The study will evaluate the safety and plasma pharmacokinetics of multiple doses of RG3039, an orally bioavailable small molecule inhibitor of an RNA processing enzyme called DcpS, in healthy volunteers.

Repligen president and chief executive officer Walter Herlihy said, "Completion of this stage of the RG3039 clinical development program in healthy volunteers, if successful, will provide the necessary foundation for more advanced trials involving SMA patients who are in critical need of a treatment for this devastating disease."

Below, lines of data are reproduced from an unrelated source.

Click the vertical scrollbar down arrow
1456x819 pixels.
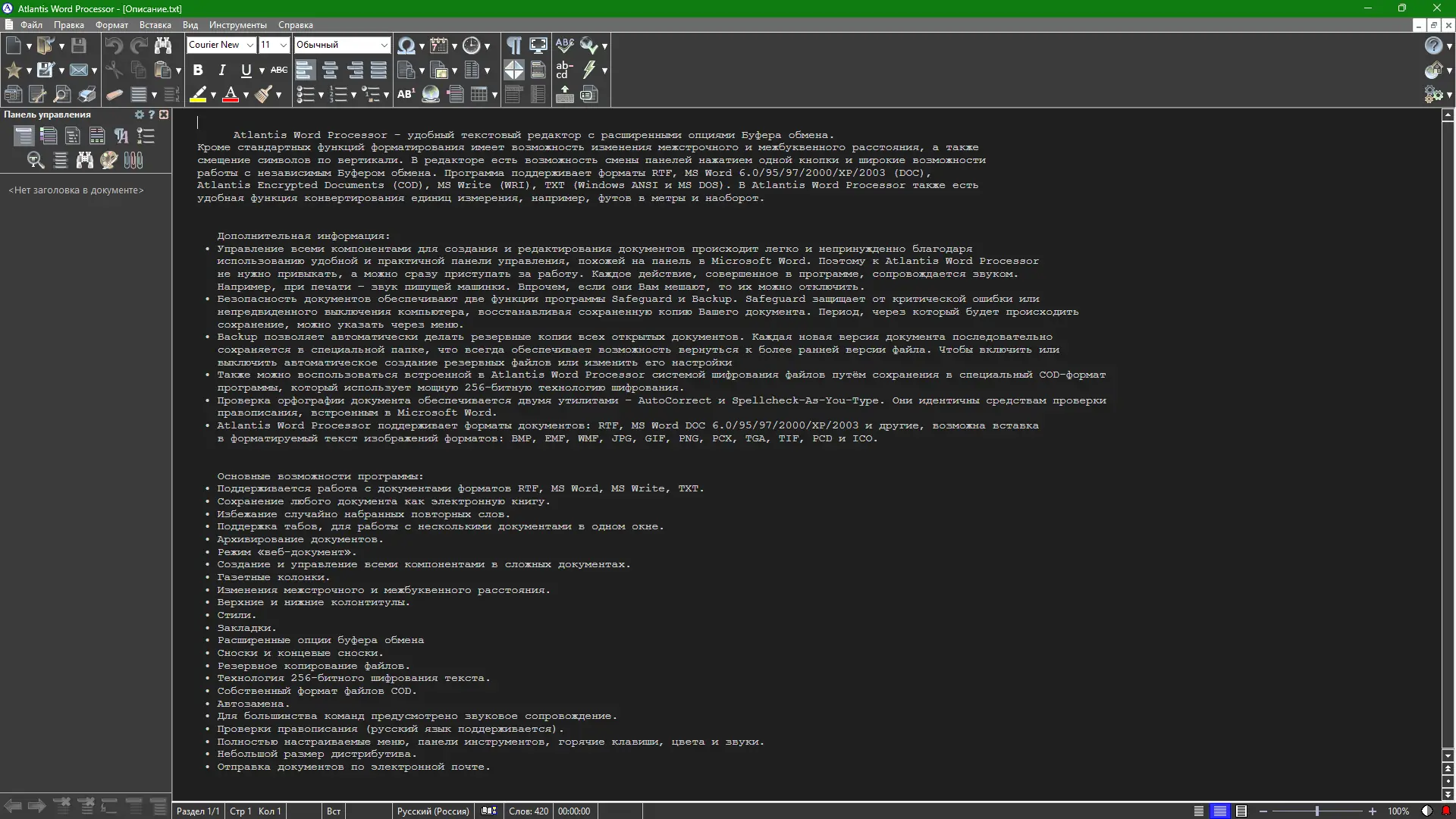[x=1447, y=756]
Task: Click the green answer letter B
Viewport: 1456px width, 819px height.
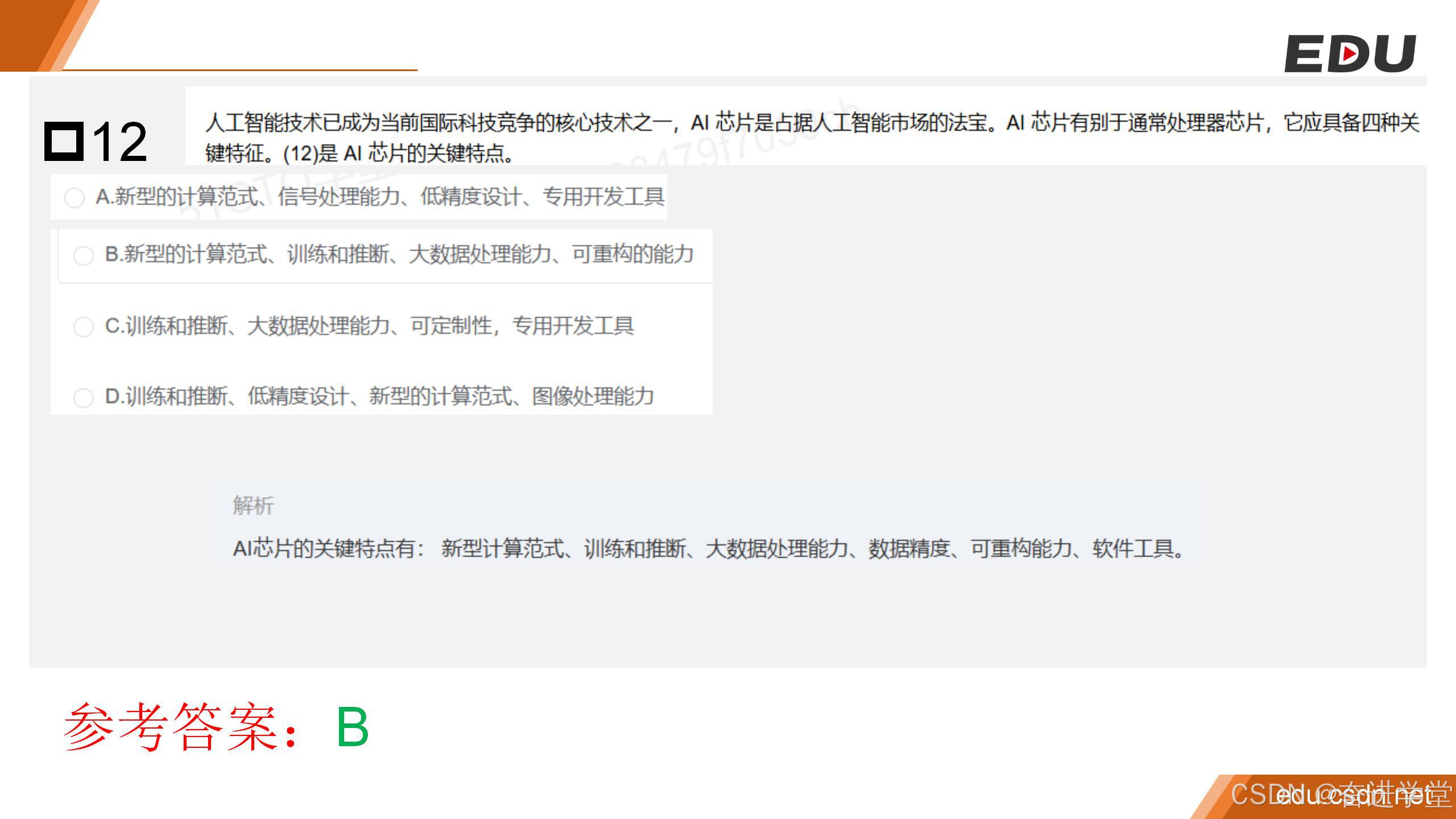Action: (353, 727)
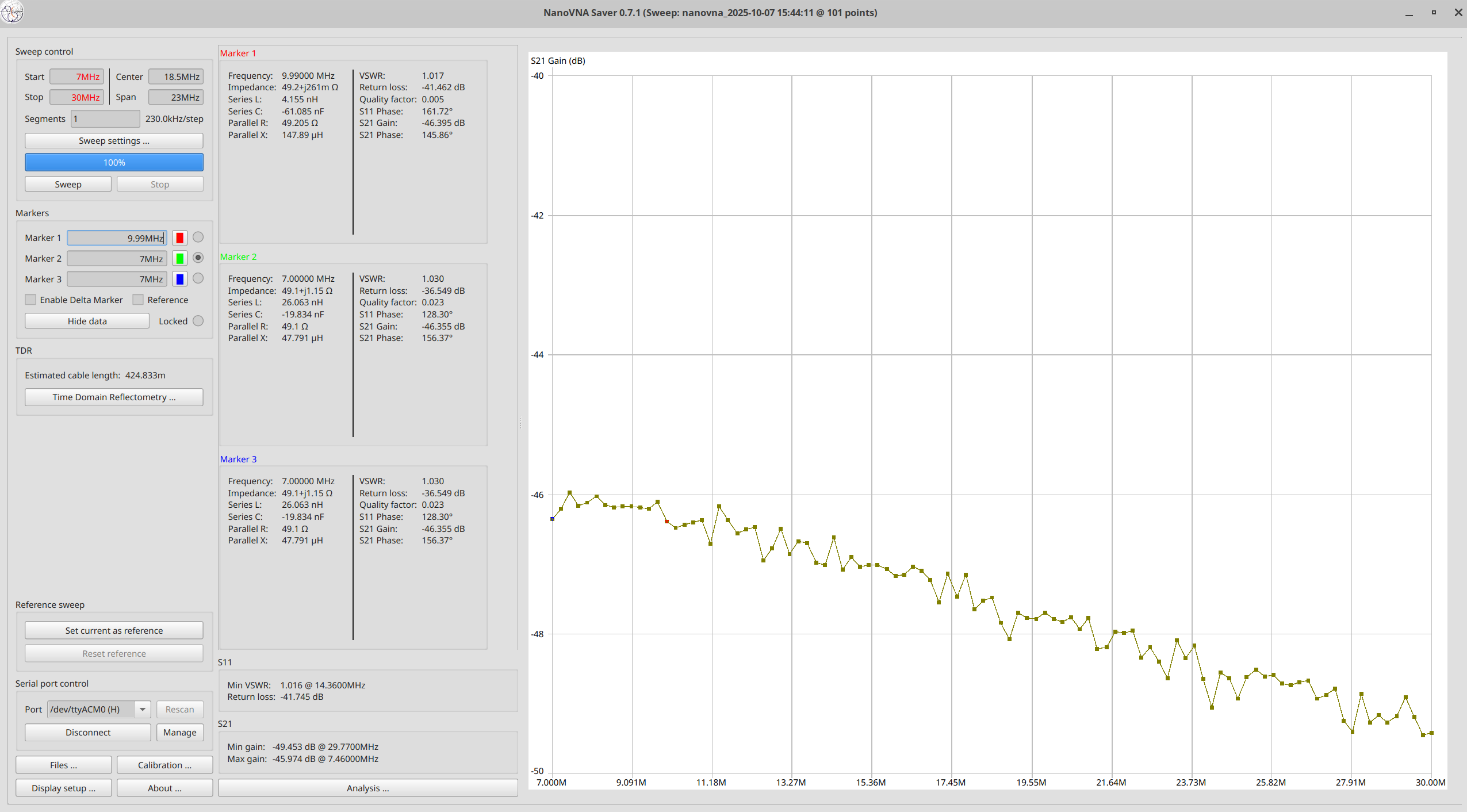Open the serial port selection dropdown
Screen dimensions: 1467x812
(141, 709)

This double-blind, placebo-controlled, ascending multiple dose study being conducted at the Jasper Clinic in Kalamazoo, Michigan, will randomise each of 32 adult healthy volunteers with ascending oral doses of either RG3039 or placebo.

According to the study design, within each of the four dose cohorts, six subjects will be exposed to oral doses of RG3039 and two subjects to placebo for 28 days.

The correlation of RG3039 PK with a panel of molecular biomarkers, and determination of the inhibitory plasma concentrations of RG3039 for the target enzyme DcpS are the secondary objectives.

FSMA invested $13m in funding and directing the preclinical development of RG3039.